Please rewrite in full the material from the line with "You are a computer-use agent. The" through the end of the material, multiplying each click coordinate by 1.15 and rounding to the nearest whole number, with halves rounded up. Change no other numbers, and leave out the pictures.

--- START Supplied material ---

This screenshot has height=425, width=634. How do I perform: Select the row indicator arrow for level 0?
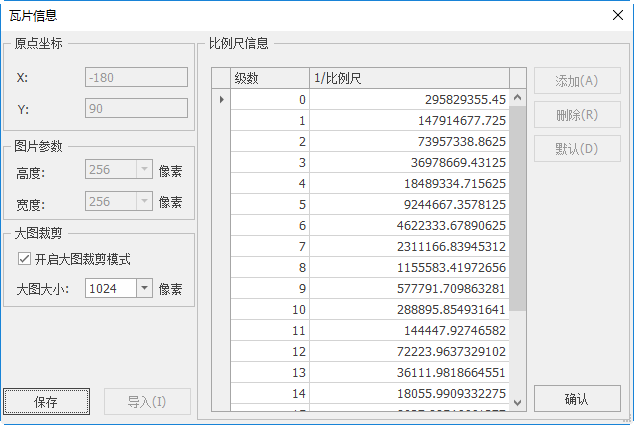pyautogui.click(x=221, y=99)

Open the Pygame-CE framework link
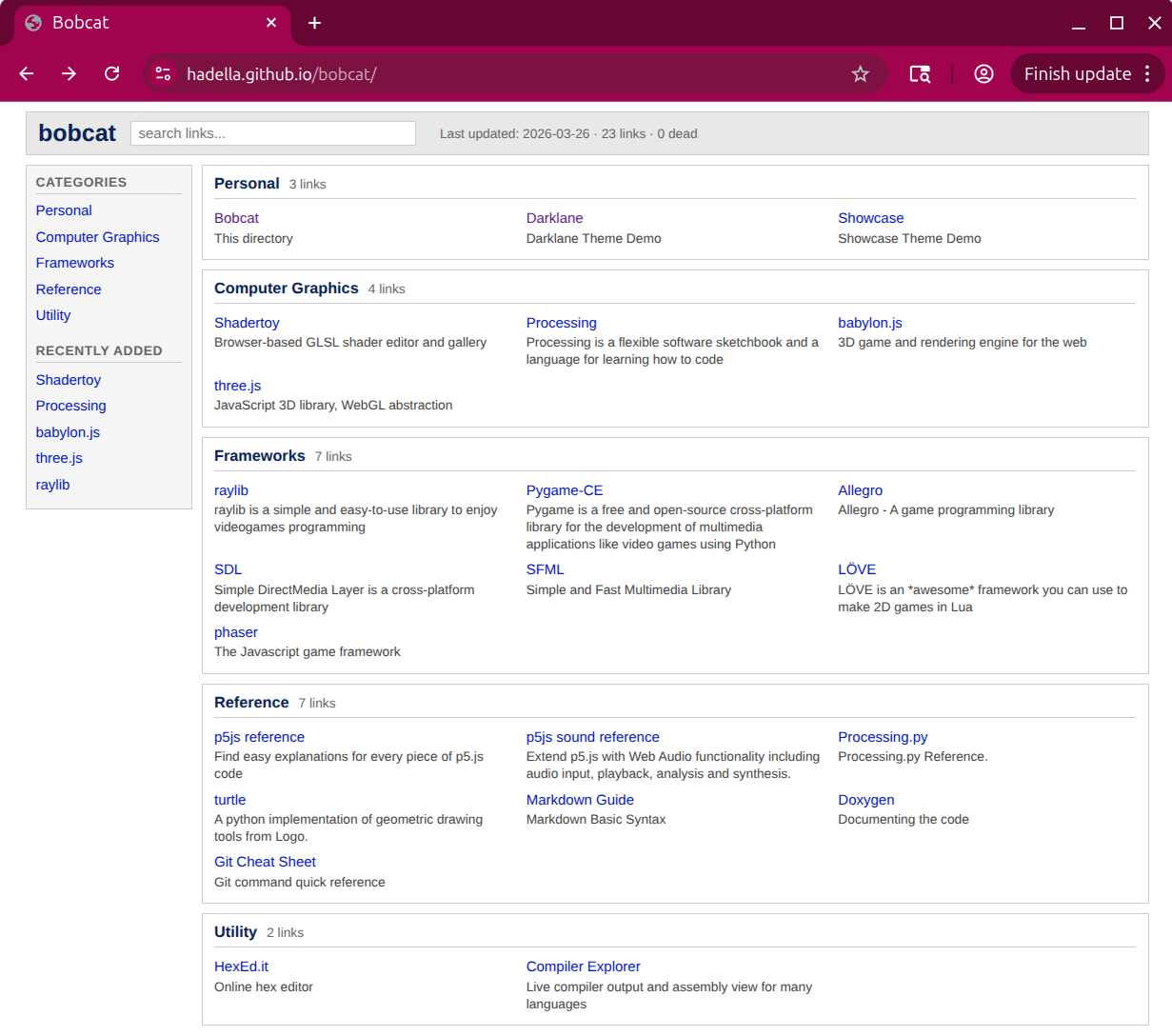click(x=565, y=489)
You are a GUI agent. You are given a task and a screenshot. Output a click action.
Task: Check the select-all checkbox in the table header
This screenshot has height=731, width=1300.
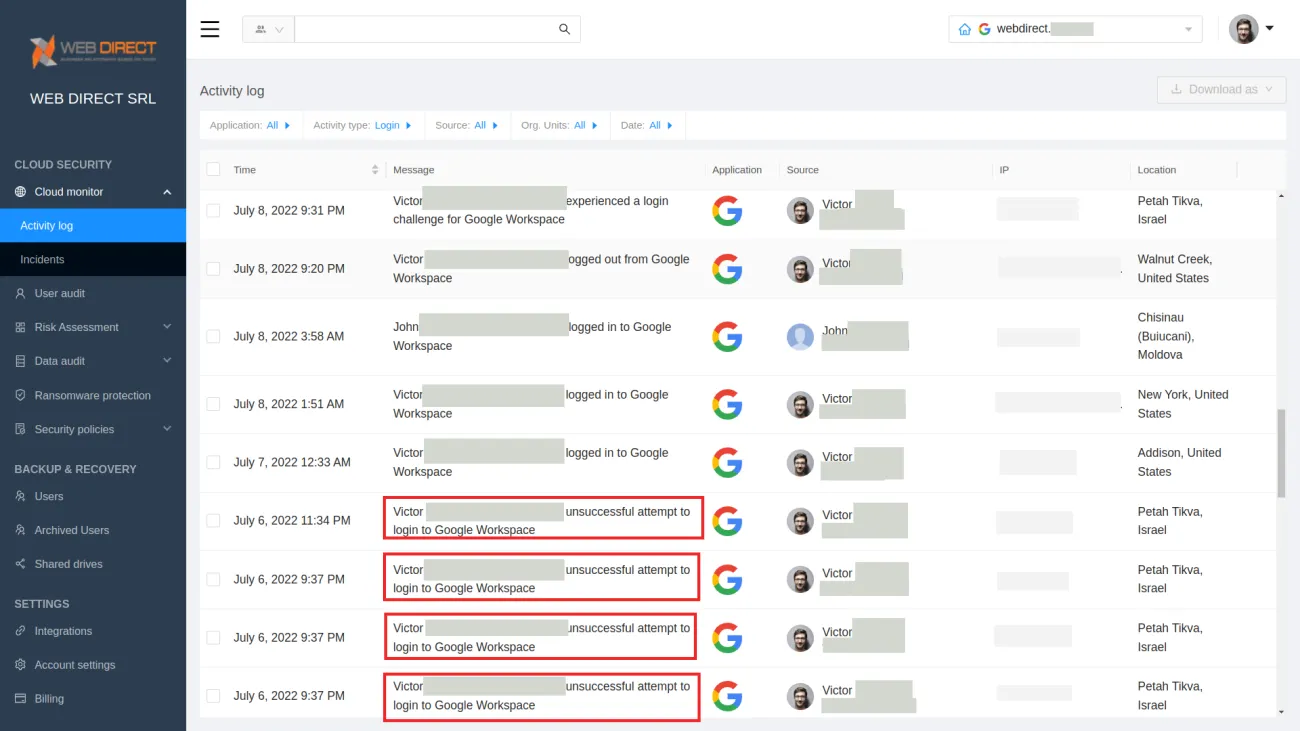pos(213,169)
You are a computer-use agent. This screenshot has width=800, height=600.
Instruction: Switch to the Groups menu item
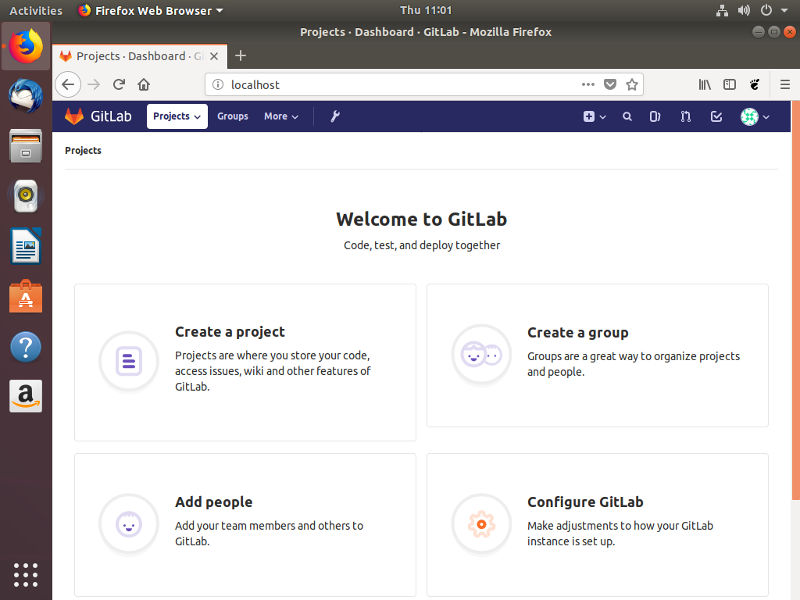point(232,117)
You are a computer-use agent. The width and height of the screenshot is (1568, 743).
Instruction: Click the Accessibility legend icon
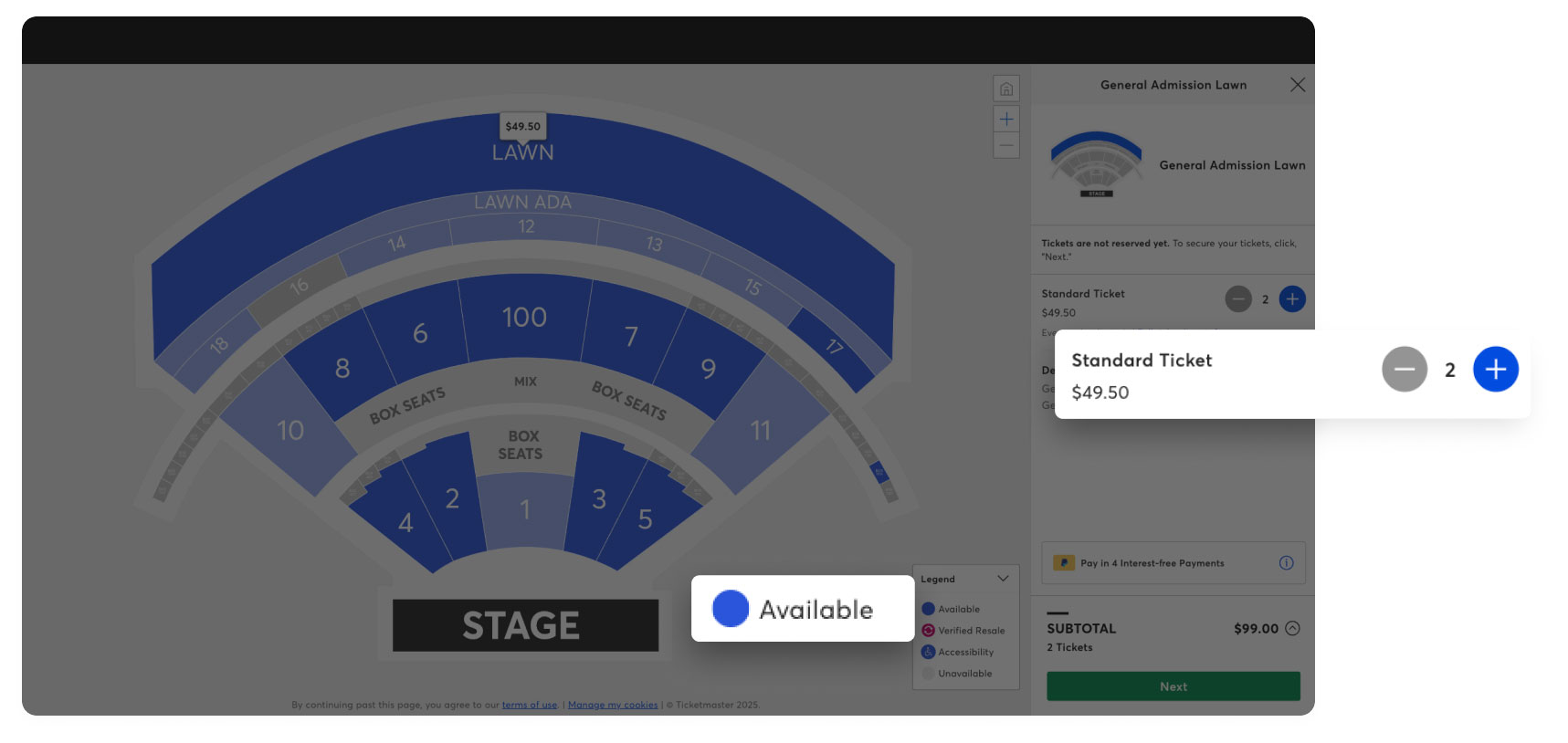(928, 652)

--- END Supplied material ---

Complete answer =>
You are a computer-use agent. The width and height of the screenshot is (1568, 743).
Instruction: Click the Accessibility legend icon
(1067, 750)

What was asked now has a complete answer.